The need for the service was clearly demonstrated over the eight-month 
period, during which time 11,000 calls were received. Since then, its 
capabilities and services have grown considerably, now handling over 
100,000 calls each year.
  Since its founding, NRS grew into a national organization and 
expanded its crisis intervention offerings to include bulletin boards, 
crisis emails, and live chat. Recognizing that the term ``switchboard'' 
does not reflect the various ways youth in crisis can connect with its 
services, the organization has changed its name to the National Runaway 
  The organization maintains its holistic and expert crisis 
intervention model focused on addressing at-risk issues immediately. 
Its services remain confidential, anonymous, and available 24/7, 
providing a comprehensive connection to more than 10,000 different 
organizations and resources for at-risk youth and their families. The 
organization continues its service as the federally-designated 
communication system for runaway and homeless youth.

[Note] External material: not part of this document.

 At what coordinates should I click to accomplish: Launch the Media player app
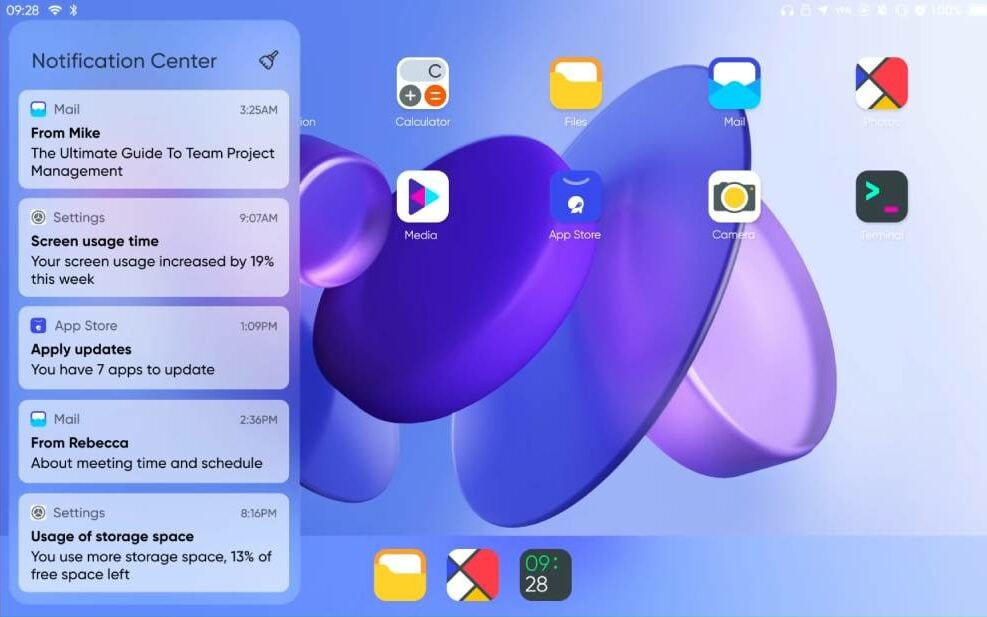coord(422,197)
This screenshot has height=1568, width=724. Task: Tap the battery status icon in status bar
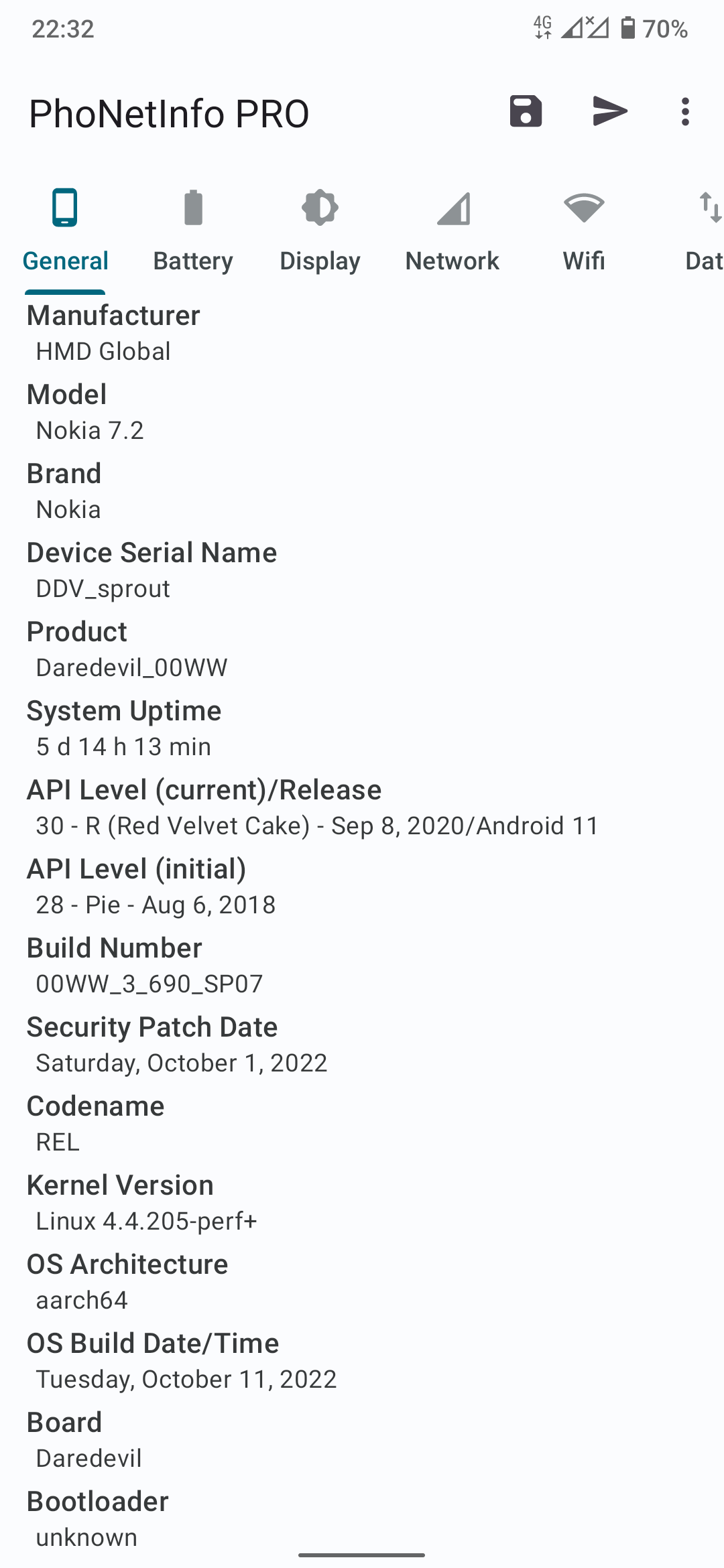pyautogui.click(x=627, y=28)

  As a strong advocate of helping homeless individuals and as a long-
time supporter of the organization, I am pleased that the NRS will 
continue its mission to help keep America's runaway, homeless and at-
risk youth safe and off the streets. We are proud to have this 
nationally-recognized effort housed in Chicago, and I congratulate 
Maureen Blaha and her staff for their vision and leadership.
  I welcome this opportunity to celebrate the growth, progress and 
impact that the National Runaway Safeline has had in the last 42 years 
and will continue to have in the decades to come.